Title page for ETD etd-11182008-063151

Type of Document Master's Thesis
Author Florek, Kristin A. Newhard
URN etd-11182008-063151
Title An exploration of children's solution-thinking abilities
Degree Master of Science
Department Family and Child Development
Advisory Committee
Advisor Name Title
Maxwell, Joseph W. Committee Chair
Stith, Sandra M. Committee Member
Stremmel, Andrew J. Committee Member
  • Vygotsky
  • young children
  • Solution-Oriented Therapy
  • social cognition
Date of Defense 1996-04-30
Availability restricted

Combining techniques from Solution-Oriented Therapy and Vygotsky's theory of cognitive development, this study examines young children's abilities to respond to certain solution-oriented techniques.
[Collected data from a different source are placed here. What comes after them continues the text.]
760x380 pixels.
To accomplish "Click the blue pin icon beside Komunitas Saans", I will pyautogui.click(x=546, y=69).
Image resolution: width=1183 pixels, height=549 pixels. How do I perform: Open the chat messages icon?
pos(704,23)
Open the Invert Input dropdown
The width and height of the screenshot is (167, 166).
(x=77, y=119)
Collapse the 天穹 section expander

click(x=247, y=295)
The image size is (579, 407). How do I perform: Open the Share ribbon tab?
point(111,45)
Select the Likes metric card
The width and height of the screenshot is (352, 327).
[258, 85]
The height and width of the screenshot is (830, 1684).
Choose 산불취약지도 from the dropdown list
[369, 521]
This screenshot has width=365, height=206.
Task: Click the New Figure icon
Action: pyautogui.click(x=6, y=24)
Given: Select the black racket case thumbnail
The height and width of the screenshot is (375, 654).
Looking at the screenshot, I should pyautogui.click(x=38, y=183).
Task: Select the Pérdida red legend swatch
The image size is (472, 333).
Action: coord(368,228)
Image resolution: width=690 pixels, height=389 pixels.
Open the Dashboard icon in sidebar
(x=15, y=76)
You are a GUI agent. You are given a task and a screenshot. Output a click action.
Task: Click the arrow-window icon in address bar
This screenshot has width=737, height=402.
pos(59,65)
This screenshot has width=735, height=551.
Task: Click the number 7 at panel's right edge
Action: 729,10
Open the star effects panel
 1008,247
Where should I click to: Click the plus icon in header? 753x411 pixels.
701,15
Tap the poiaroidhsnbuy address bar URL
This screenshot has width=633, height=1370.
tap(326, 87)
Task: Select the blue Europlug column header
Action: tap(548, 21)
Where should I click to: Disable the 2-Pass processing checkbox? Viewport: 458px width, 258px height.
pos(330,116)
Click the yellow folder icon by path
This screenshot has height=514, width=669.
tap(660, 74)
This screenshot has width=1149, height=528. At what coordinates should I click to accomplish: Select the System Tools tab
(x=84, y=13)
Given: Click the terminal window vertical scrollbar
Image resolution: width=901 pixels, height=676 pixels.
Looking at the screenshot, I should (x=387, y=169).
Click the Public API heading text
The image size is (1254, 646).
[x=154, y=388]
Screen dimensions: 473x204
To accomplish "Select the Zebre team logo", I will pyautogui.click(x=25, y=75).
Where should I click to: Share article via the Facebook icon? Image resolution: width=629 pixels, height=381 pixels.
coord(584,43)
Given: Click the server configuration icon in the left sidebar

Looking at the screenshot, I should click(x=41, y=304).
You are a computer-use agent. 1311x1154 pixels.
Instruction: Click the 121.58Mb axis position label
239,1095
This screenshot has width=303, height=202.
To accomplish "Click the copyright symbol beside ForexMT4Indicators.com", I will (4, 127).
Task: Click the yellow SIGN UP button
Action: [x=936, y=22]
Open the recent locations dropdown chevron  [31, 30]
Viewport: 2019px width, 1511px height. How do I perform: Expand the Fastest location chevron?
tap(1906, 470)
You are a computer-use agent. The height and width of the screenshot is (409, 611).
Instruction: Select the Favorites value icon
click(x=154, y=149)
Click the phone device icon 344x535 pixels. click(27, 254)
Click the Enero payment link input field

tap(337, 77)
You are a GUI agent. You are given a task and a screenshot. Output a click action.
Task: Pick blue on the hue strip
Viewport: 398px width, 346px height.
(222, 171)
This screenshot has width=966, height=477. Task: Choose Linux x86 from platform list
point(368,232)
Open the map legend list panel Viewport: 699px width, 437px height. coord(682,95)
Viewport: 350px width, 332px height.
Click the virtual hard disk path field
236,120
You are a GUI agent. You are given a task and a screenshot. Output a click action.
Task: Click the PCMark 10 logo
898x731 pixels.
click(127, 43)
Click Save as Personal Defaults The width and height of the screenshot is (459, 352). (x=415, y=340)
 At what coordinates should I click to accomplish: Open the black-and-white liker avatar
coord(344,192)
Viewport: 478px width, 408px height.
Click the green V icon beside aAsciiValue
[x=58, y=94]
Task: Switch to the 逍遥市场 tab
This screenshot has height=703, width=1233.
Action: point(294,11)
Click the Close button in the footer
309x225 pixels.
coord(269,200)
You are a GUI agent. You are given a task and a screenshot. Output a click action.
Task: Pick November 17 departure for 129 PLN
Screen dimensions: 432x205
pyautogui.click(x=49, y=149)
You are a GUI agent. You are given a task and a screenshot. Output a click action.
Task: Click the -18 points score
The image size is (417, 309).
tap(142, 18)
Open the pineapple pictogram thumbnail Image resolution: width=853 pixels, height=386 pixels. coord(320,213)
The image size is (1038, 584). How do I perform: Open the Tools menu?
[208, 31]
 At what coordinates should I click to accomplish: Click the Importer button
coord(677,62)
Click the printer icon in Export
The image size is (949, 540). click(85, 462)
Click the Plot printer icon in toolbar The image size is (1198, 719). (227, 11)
Developmentally, young children (ages up to five years) may have difficulty responding to abstract questions,. such as questions designed to generate solutions. According to Vygotsky's theory of cognitive development, children can be aided to understand more developmentally complicated concepts through a process called "scaffolding" (Wood, Bruner, & Ross, 1976). Adults or peers can provide scaffolding in the form of questions, clues, prompts, or modeling. Supplementing complex ideas with concrete objects can also aid the scaffolding process. In this qualitative study, five five-year-olds were interviewed using solution-focused questions and scaling questions based upon solution-oriented techniques. These techniques aid the search for solutions and the person's awareness of resources. Concrete props and questions were the primary scaffolding techniques employed. Results of this study suggest that young children are able to respond to the solution-oriented techniques used in this study and are able to generate a variety of potential solutions. Common resources the children recognize include words, ways of sharing, adults, toys, and friends/siblings. An awareness of individual differences is naturally important when interacting with children, as they each have unique experiences and resources. Because of the individual differences and the small sample size, these results have limited generalizability. Suggestions for future research are included. In addition, recommendations for other developmentally appropriate methods of adapting solution-oriented techniques when working with young children, primarily through play and stories, are proposed.